_DOCUMENT EXTRACT_:
*-*-*
Random "failed to retrieve" error in streaming scenario

Hello Ragnar,
thank you for the quick response.
Let me try to wrap up the architecture behind my project. The general exercise is to create a real time backend with stream processing to aggregate any kind of data.
My data generator is a self designed pos application which sends out transaction data, this goes through a traefik loadbalancer to validation api, to check the schema and do some corrections on data (ex. track if item price sum up to total price). The validation service just let through the validated data and this is send to a solace topic. Behind that topic is a queue. From that queue I receive the data in a solace consumer and emit the data to my apache flink job (which doesnt work atm, also tried it with bytewax).
self designed pos application: scaled to 5 replicas in docker compose setup

loadbalancer traefik: just one

validation service: scaled to 5 replicas in docker compose setup

solace consumer and therefore the flink job: just one, task manager has parallelism to 4 and 2 replicas with 2 numOfTask each.

All services are written in python, for flink I use pyflink as the bridge to the underlying java components.

The Solace Producer and Solace Consumer are also created in python (SMF) and had the Solace HowTo GitHub as reference.
As for now the complete pipeline is just passing through data, because the flink job has some interruptions and do nothing. I tried to check on this, and it could be that the resulting errors I received are tracked back to the flink job, that is interrupting and not receiving the messages in the right way (No good ACK work by me). That maybe it could result in a scenario where the flink job got duplicates in some way and due to error throwback the broker acts like you see in my errors. (Just a guess, but maybe it helps)

Hope I could bring some light in this,

if you need more - let me now

BR Jonas
*-*-*
_SUPPLIED DATA_:
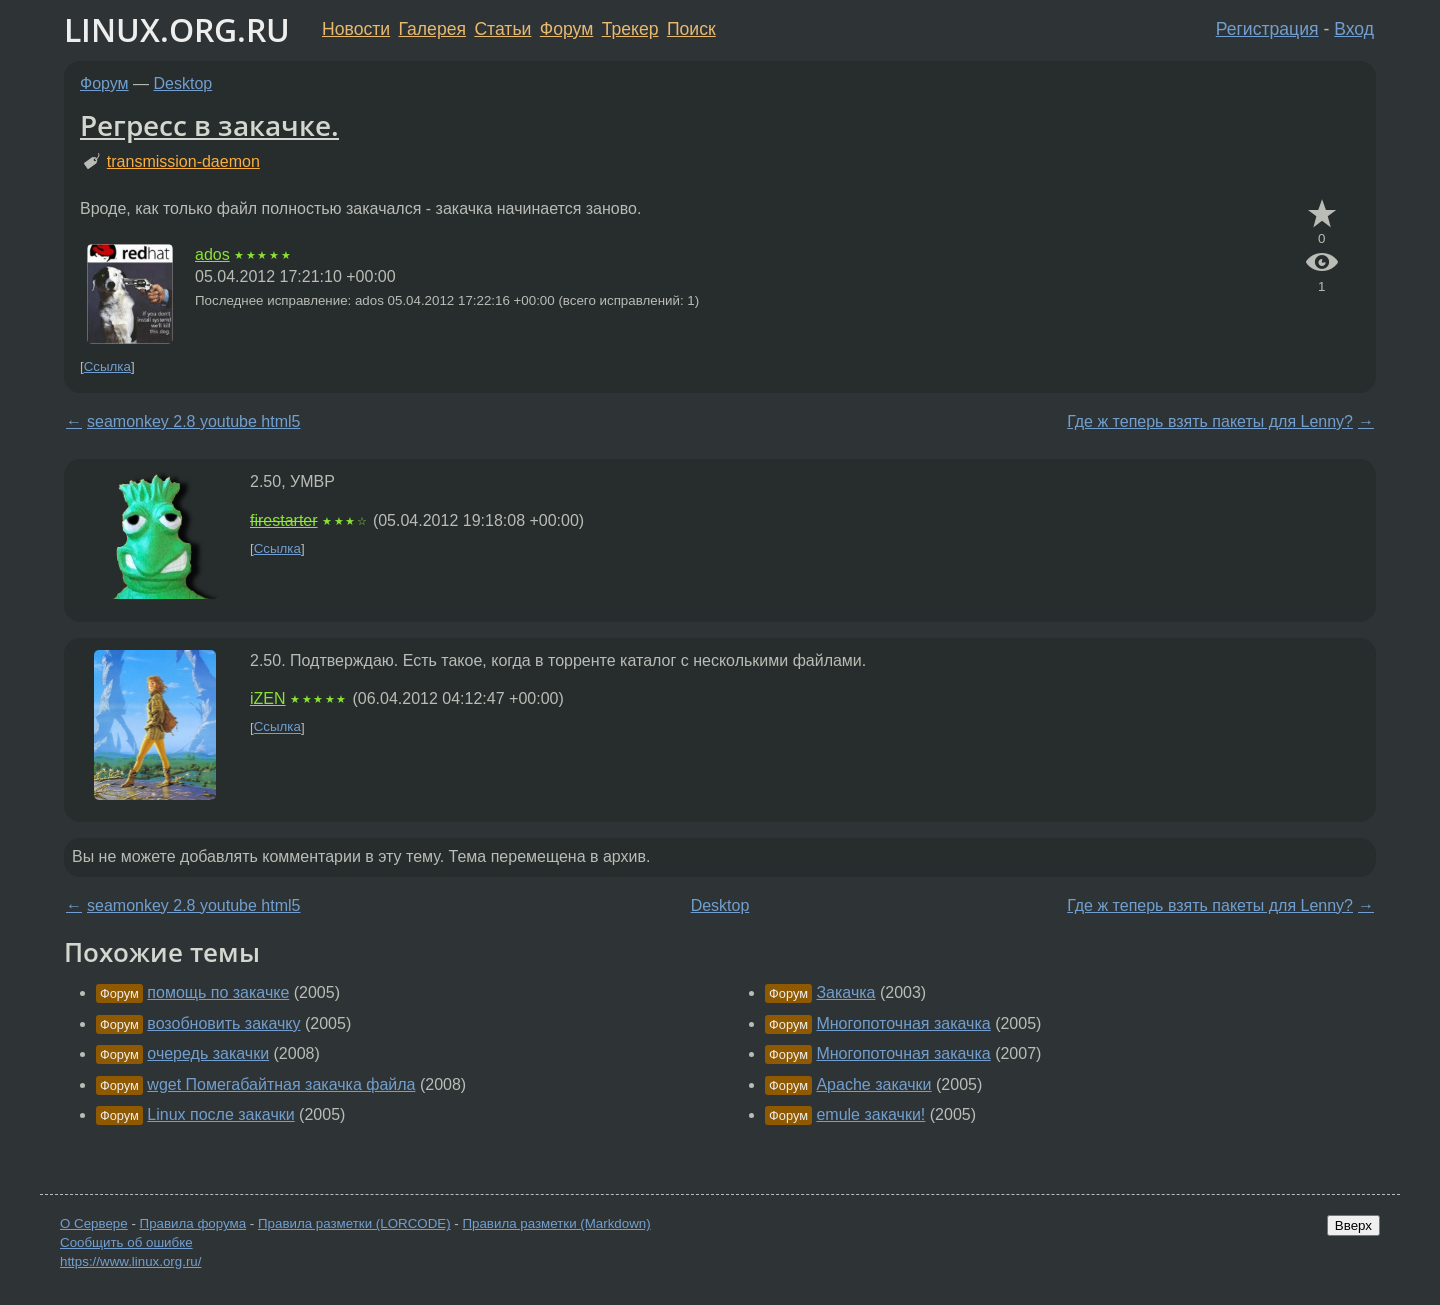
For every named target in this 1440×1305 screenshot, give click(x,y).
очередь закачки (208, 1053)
*-*-*
_TASK REQUIREMENTS_: Transcribe the part of the streaming-error forum post starting with "validation service: scaled" and going on through "2 numOfTask each.".

_TASK RESPONSE_:
validation service: scaled to 5 replicas in docker compose setup

solace consumer and therefore the flink job: just one, task manager has parallelism to 4 and 2 replicas with 2 numOfTask each.